▸ **Exercise directions**
Go through the listing and copy each line that has the string "computer" in it.
● ● ● ● ● ● ●
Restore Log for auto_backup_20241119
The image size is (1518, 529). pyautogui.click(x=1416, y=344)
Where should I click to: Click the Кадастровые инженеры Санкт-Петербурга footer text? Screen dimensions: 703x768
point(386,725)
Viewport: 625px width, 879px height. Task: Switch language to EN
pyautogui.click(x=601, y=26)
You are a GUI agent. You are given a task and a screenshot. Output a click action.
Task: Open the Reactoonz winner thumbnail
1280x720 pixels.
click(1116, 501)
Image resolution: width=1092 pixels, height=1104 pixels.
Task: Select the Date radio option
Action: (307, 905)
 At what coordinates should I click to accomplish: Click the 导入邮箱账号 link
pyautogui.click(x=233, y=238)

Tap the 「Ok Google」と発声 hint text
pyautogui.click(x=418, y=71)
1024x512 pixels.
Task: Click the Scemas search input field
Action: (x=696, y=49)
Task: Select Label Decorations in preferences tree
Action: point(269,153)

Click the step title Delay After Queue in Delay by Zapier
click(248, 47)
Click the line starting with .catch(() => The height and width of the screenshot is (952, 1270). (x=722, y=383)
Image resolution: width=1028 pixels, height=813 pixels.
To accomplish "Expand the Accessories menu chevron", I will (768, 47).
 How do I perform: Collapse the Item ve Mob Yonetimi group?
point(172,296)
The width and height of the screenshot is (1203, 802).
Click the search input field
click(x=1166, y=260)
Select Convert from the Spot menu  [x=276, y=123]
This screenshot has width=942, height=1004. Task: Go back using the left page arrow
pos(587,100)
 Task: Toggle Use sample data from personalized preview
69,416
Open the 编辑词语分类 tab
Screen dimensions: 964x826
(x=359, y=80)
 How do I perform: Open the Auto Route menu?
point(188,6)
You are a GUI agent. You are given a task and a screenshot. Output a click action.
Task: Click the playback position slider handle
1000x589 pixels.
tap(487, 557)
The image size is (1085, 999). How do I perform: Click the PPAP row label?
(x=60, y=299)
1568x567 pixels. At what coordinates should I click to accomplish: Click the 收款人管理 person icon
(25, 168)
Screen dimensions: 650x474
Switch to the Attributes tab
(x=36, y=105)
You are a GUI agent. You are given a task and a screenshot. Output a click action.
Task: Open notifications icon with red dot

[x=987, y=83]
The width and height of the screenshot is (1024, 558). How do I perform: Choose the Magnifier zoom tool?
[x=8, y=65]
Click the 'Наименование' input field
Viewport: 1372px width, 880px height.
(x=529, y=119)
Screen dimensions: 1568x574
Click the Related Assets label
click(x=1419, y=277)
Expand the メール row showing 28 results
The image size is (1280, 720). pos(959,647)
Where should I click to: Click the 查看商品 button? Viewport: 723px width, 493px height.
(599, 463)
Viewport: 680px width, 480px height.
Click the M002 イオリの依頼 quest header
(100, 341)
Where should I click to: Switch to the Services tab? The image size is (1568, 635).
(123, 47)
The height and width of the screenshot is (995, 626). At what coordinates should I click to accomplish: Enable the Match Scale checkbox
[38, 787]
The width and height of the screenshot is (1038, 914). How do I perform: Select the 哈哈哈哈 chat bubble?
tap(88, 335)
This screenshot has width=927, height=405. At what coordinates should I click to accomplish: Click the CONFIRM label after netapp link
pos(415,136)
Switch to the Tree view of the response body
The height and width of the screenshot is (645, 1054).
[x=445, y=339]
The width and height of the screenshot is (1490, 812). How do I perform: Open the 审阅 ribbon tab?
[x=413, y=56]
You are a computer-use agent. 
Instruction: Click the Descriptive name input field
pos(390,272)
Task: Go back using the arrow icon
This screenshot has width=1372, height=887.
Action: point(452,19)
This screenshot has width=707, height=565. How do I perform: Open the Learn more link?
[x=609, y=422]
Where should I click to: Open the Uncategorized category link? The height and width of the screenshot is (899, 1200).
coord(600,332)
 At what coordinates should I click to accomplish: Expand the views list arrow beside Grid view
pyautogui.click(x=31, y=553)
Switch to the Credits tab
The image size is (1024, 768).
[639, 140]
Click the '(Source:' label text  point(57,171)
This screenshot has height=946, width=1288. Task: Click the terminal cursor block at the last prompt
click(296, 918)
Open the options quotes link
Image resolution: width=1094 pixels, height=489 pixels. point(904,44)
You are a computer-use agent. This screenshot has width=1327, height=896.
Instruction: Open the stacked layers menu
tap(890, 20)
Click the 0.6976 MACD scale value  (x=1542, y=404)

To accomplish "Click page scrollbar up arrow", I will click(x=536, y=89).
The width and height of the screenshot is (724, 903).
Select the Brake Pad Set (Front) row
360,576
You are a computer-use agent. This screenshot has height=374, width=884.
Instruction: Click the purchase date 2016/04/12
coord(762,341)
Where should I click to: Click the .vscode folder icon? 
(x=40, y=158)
● ● ● ● ● ● ●
▸ **Answer for the task**
You are a computer-use agent. 
You are a computer-use agent. This screenshot has width=1327, height=896.
You are a computer-use agent. This screenshot has height=374, width=884.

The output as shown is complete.